++++ Supplied material
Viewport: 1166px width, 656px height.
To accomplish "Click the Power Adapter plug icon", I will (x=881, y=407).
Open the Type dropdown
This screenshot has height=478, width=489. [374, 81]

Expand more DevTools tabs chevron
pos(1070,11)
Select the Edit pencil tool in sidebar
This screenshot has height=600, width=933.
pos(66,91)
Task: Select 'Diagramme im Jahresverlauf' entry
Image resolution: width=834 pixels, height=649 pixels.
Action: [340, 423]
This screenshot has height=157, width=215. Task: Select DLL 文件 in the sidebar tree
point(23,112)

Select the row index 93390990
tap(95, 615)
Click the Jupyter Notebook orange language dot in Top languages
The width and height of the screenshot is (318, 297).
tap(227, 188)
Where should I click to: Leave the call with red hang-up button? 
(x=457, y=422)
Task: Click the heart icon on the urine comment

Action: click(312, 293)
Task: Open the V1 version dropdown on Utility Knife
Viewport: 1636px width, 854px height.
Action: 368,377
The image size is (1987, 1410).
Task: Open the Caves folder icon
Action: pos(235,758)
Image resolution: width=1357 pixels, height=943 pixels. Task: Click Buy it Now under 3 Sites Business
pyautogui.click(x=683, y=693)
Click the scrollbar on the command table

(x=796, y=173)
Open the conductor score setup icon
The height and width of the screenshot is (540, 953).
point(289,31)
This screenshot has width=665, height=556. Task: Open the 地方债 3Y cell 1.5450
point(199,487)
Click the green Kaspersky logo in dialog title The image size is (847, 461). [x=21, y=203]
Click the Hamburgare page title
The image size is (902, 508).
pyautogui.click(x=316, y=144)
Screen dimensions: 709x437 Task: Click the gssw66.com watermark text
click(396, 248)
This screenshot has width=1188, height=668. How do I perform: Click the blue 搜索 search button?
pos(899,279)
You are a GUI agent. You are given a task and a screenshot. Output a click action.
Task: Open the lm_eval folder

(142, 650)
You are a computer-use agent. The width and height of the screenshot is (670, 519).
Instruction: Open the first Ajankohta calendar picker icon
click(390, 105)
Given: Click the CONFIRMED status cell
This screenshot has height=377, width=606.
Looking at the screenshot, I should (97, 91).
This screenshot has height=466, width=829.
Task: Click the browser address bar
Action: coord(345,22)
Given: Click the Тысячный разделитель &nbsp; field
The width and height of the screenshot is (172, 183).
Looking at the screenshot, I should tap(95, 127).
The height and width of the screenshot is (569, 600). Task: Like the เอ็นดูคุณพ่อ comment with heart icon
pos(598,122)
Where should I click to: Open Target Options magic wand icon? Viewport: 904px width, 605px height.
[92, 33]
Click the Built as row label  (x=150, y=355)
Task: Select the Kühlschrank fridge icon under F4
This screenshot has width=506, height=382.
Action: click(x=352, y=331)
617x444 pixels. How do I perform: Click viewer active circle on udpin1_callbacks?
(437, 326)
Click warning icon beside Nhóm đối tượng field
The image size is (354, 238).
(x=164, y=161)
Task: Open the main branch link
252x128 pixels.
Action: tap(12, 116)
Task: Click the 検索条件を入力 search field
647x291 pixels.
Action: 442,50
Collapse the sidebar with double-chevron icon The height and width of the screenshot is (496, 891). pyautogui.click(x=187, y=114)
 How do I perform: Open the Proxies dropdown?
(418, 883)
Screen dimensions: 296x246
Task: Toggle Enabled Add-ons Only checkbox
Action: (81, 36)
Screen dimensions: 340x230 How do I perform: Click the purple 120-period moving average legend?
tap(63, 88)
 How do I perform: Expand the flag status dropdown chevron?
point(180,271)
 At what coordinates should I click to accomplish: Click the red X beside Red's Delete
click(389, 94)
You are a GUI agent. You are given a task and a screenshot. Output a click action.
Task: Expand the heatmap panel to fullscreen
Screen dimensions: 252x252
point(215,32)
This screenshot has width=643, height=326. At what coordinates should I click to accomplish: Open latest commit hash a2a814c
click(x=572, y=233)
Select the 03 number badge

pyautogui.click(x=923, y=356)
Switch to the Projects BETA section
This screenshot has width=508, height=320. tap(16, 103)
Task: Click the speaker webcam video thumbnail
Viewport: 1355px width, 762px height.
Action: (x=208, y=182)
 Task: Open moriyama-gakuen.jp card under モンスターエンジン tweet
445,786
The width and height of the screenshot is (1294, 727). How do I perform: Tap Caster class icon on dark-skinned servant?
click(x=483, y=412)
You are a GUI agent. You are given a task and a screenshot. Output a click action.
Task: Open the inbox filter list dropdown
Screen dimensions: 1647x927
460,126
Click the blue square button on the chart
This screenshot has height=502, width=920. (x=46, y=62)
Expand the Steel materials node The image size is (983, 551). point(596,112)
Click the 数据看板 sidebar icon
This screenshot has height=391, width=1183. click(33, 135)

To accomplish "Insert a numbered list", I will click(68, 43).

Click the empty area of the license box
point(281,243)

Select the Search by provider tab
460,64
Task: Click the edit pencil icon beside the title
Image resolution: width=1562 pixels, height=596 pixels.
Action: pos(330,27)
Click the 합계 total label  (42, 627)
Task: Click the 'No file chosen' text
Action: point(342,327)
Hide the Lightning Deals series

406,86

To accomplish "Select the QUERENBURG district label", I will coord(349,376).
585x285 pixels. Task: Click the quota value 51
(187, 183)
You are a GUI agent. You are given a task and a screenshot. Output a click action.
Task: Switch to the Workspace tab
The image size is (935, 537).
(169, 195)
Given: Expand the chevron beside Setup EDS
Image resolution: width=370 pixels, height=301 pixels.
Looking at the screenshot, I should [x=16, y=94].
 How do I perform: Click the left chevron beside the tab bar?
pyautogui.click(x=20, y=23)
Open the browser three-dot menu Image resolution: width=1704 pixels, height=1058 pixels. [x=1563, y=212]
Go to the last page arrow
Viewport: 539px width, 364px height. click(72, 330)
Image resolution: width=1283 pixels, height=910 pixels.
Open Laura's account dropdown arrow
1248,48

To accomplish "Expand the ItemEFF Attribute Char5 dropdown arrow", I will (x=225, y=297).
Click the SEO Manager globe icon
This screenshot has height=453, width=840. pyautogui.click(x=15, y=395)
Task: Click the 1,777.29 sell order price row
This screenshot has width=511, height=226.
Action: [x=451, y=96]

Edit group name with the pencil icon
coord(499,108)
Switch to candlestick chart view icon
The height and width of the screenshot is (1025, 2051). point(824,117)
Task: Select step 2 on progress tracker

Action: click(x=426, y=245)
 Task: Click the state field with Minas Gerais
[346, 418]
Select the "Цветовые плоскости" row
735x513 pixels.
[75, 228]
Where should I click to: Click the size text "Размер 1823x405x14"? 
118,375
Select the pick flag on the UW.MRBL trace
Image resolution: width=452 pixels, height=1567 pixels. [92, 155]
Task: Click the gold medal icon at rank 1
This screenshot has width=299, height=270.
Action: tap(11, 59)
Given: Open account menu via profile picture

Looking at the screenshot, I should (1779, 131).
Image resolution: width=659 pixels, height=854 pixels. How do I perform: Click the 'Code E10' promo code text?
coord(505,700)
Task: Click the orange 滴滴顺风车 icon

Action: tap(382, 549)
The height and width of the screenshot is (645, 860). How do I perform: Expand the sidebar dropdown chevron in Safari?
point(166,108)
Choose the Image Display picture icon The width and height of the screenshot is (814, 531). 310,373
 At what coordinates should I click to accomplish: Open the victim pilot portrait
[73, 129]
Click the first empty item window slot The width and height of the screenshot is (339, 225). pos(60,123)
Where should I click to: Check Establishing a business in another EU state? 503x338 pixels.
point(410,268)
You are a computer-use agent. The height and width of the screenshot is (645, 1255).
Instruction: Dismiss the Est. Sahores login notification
++++++++
*Directions for this task*. Could you format every line of the records above as a Markdown table, with a Number column counting the rows and a Text column holding each line, leaving out blank lines?

*Response to this task*.
| Number | Text |
|---|---|
| 1 | Viewport: 1166px width, 656px height. |
| 2 | To accomplish "Click the Power Adapter plug icon", I will (x=881, y=407). |
| 3 | Open the Type dropdown |
| 4 | This screenshot has height=478, width=489. [374, 81] |
| 5 | Expand more DevTools tabs chevron |
| 6 | pos(1070,11) |
| 7 | Select the Edit pencil tool in sidebar |
| 8 | This screenshot has height=600, width=933. |
| 9 | pos(66,91) |
| 10 | Task: Select 'Diagramme im Jahresverlauf' entry |
| 11 | Image resolution: width=834 pixels, height=649 pixels. |
| 12 | Action: [340, 423] |
| 13 | This screenshot has height=157, width=215. Task: Select DLL 文件 in the sidebar tree |
| 14 | point(23,112) |
| 15 | Select the row index 93390990 |
| 16 | tap(95, 615) |
| 17 | Click the Jupyter Notebook orange language dot in Top languages |
| 18 | The width and height of the screenshot is (318, 297). |
| 19 | tap(227, 188) |
| 20 | Where should I click to: Leave the call with red hang-up button?  |
| 21 | (x=457, y=422) |
| 22 | Task: Click the heart icon on the urine comment |
| 23 | Action: click(312, 293) |
| 24 | Task: Open the V1 version dropdown on Utility Knife |
| 25 | Viewport: 1636px width, 854px height. |
| 26 | Action: 368,377 |
| 27 | The image size is (1987, 1410). |
| 28 | Task: Open the Caves folder icon |
| 29 | Action: pos(235,758) |
| 30 | Image resolution: width=1357 pixels, height=943 pixels. Task: Click Buy it Now under 3 Sites Business |
| 31 | pyautogui.click(x=683, y=693) |
| 32 | Click the scrollbar on the command table |
| 33 | (x=796, y=173) |
| 34 | Open the conductor score setup icon |
| 35 | The height and width of the screenshot is (540, 953). |
| 36 | point(289,31) |
| 37 | This screenshot has width=665, height=556. Task: Open the 地方债 3Y cell 1.5450 |
| 38 | point(199,487) |
| 39 | Click the green Kaspersky logo in dialog title The image size is (847, 461). [x=21, y=203] |
| 40 | Click the Hamburgare page title |
| 41 | The image size is (902, 508). |
| 42 | pyautogui.click(x=316, y=144) |
| 43 | Screen dimensions: 709x437 Task: Click the gssw66.com watermark text |
| 44 | click(396, 248) |
| 45 | This screenshot has width=1188, height=668. How do I perform: Click the blue 搜索 search button? |
| 46 | pos(899,279) |
| 47 | You are a GUI agent. You are given a task and a screenshot. Output a click action. |
| 48 | Task: Open the lm_eval folder |
| 49 | (142, 650) |
| 50 | You are a computer-use agent. The width and height of the screenshot is (670, 519). |
| 51 | Instruction: Open the first Ajankohta calendar picker icon |
| 52 | click(390, 105) |
| 53 | Given: Click the CONFIRMED status cell |
| 54 | This screenshot has height=377, width=606. |
| 55 | Looking at the screenshot, I should (97, 91). |
| 56 | This screenshot has height=466, width=829. |
| 57 | Task: Click the browser address bar |
| 58 | Action: coord(345,22) |
| 59 | Given: Click the Тысячный разделитель &nbsp; field |
| 60 | The width and height of the screenshot is (172, 183). |
| 61 | Looking at the screenshot, I should tap(95, 127). |
| 62 | The height and width of the screenshot is (569, 600). Task: Like the เอ็นดูคุณพ่อ comment with heart icon |
| 63 | pos(598,122) |
| 64 | Where should I click to: Open Target Options magic wand icon? Viewport: 904px width, 605px height. |
| 65 | [92, 33] |
| 66 | Click the Built as row label  (x=150, y=355) |
| 67 | Task: Select the Kühlschrank fridge icon under F4 |
| 68 | This screenshot has width=506, height=382. |
| 69 | Action: click(x=352, y=331) |
| 70 | 617x444 pixels. How do I perform: Click viewer active circle on udpin1_callbacks? |
| 71 | (437, 326) |
| 72 | Click warning icon beside Nhóm đối tượng field |
| 73 | The image size is (354, 238). |
| 74 | (x=164, y=161) |
| 75 | Task: Open the main branch link |
| 76 | 252x128 pixels. |
| 77 | Action: tap(12, 116) |
| 78 | Task: Click the 検索条件を入力 search field |
| 79 | 647x291 pixels. |
| 80 | Action: 442,50 |
| 81 | Collapse the sidebar with double-chevron icon The height and width of the screenshot is (496, 891). pyautogui.click(x=187, y=114) |
| 82 |  How do I perform: Open the Proxies dropdown? |
| 83 | (418, 883) |
| 84 | Screen dimensions: 296x246 |
| 85 | Task: Toggle Enabled Add-ons Only checkbox |
| 86 | Action: (81, 36) |
| 87 | Screen dimensions: 340x230 How do I perform: Click the purple 120-period moving average legend? |
| 88 | tap(63, 88) |
| 89 |  How do I perform: Expand the flag status dropdown chevron? |
| 90 | point(180,271) |
| 91 |  At what coordinates should I click to accomplish: Click the red X beside Red's Delete |
| 92 | click(389, 94) |
| 93 | You are a GUI agent. You are given a task and a screenshot. Output a click action. |
| 94 | Task: Expand the heatmap panel to fullscreen |
| 95 | Screen dimensions: 252x252 |
| 96 | point(215,32) |
| 97 | This screenshot has width=643, height=326. At what coordinates should I click to accomplish: Open latest commit hash a2a814c |
| 98 | click(x=572, y=233) |
| 99 | Select the 03 number badge |
| 100 | pyautogui.click(x=923, y=356) |
| 101 | Switch to the Projects BETA section |
| 102 | This screenshot has width=508, height=320. tap(16, 103) |
| 103 | Task: Click the speaker webcam video thumbnail |
| 104 | Viewport: 1355px width, 762px height. |
| 105 | Action: (x=208, y=182) |
| 106 |  Task: Open moriyama-gakuen.jp card under モンスターエンジン tweet |
| 107 | 445,786 |
| 108 | The width and height of the screenshot is (1294, 727). How do I perform: Tap Caster class icon on dark-skinned servant? |
| 109 | click(x=483, y=412) |
| 110 | You are a GUI agent. You are given a task and a screenshot. Output a click action. |
| 111 | Task: Open the inbox filter list dropdown |
| 112 | Screen dimensions: 1647x927 |
| 113 | 460,126 |
| 114 | Click the blue square button on the chart |
| 115 | This screenshot has height=502, width=920. (x=46, y=62) |
| 116 | Expand the Steel materials node The image size is (983, 551). point(596,112) |
| 117 | Click the 数据看板 sidebar icon |
| 118 | This screenshot has height=391, width=1183. click(33, 135) |
| 119 | To accomplish "Insert a numbered list", I will click(68, 43). |
| 120 | Click the empty area of the license box |
| 121 | point(281,243) |
| 122 | Select the Search by provider tab |
| 123 | 460,64 |
| 124 | Task: Click the edit pencil icon beside the title |
| 125 | Image resolution: width=1562 pixels, height=596 pixels. |
| 126 | Action: pos(330,27) |
| 127 | Click the 합계 total label  (42, 627) |
| 128 | Task: Click the 'No file chosen' text |
| 129 | Action: point(342,327) |
| 130 | Hide the Lightning Deals series |
| 131 | 406,86 |
| 132 | To accomplish "Select the QUERENBURG district label", I will coord(349,376). |
| 133 | 585x285 pixels. Task: Click the quota value 51 |
| 134 | (187, 183) |
| 135 | You are a GUI agent. You are given a task and a screenshot. Output a click action. |
| 136 | Task: Switch to the Workspace tab |
| 137 | The image size is (935, 537). |
| 138 | (169, 195) |
| 139 | Given: Expand the chevron beside Setup EDS |
| 140 | Image resolution: width=370 pixels, height=301 pixels. |
| 141 | Looking at the screenshot, I should [x=16, y=94]. |
| 142 |  How do I perform: Click the left chevron beside the tab bar? |
| 143 | pyautogui.click(x=20, y=23) |
| 144 | Open the browser three-dot menu Image resolution: width=1704 pixels, height=1058 pixels. [x=1563, y=212] |
| 145 | Go to the last page arrow |
| 146 | Viewport: 539px width, 364px height. click(72, 330) |
| 147 | Image resolution: width=1283 pixels, height=910 pixels. |
| 148 | Open Laura's account dropdown arrow |
| 149 | 1248,48 |
| 150 | To accomplish "Expand the ItemEFF Attribute Char5 dropdown arrow", I will (x=225, y=297). |
| 151 | Click the SEO Manager globe icon |
| 152 | This screenshot has height=453, width=840. pyautogui.click(x=15, y=395) |
| 153 | Task: Click the 1,777.29 sell order price row |
| 154 | This screenshot has width=511, height=226. |
| 155 | Action: [x=451, y=96] |
| 156 | Edit group name with the pencil icon |
| 157 | coord(499,108) |
| 158 | Switch to candlestick chart view icon |
| 159 | The height and width of the screenshot is (1025, 2051). point(824,117) |
| 160 | Task: Select step 2 on progress tracker |
| 161 | Action: click(x=426, y=245) |
| 162 |  Task: Click the state field with Minas Gerais |
| 163 | [346, 418] |
| 164 | Select the "Цветовые плоскости" row |
| 165 | 735x513 pixels. |
| 166 | [75, 228] |
| 167 | Where should I click to: Click the size text "Размер 1823x405x14"?  |
| 168 | 118,375 |
| 169 | Select the pick flag on the UW.MRBL trace |
| 170 | Image resolution: width=452 pixels, height=1567 pixels. [92, 155] |
| 171 | Task: Click the gold medal icon at rank 1 |
| 172 | This screenshot has width=299, height=270. |
| 173 | Action: tap(11, 59) |
| 174 | Given: Open account menu via profile picture |
| 175 | Looking at the screenshot, I should (1779, 131). |
| 176 | Image resolution: width=659 pixels, height=854 pixels. How do I perform: Click the 'Code E10' promo code text? |
| 177 | coord(505,700) |
| 178 | Task: Click the orange 滴滴顺风车 icon |
| 179 | Action: tap(382, 549) |
| 180 | The height and width of the screenshot is (645, 860). How do I perform: Expand the sidebar dropdown chevron in Safari? |
| 181 | point(166,108) |
| 182 | Choose the Image Display picture icon The width and height of the screenshot is (814, 531). 310,373 |
| 183 |  At what coordinates should I click to accomplish: Open the victim pilot portrait |
| 184 | [73, 129] |
| 185 | Click the first empty item window slot The width and height of the screenshot is (339, 225). pos(60,123) |
| 186 | Where should I click to: Check Establishing a business in another EU state? 503x338 pixels. |
| 187 | point(410,268) |
| 188 | You are a computer-use agent. The height and width of the screenshot is (645, 1255). |
| 189 | Instruction: Dismiss the Est. Sahores login notification |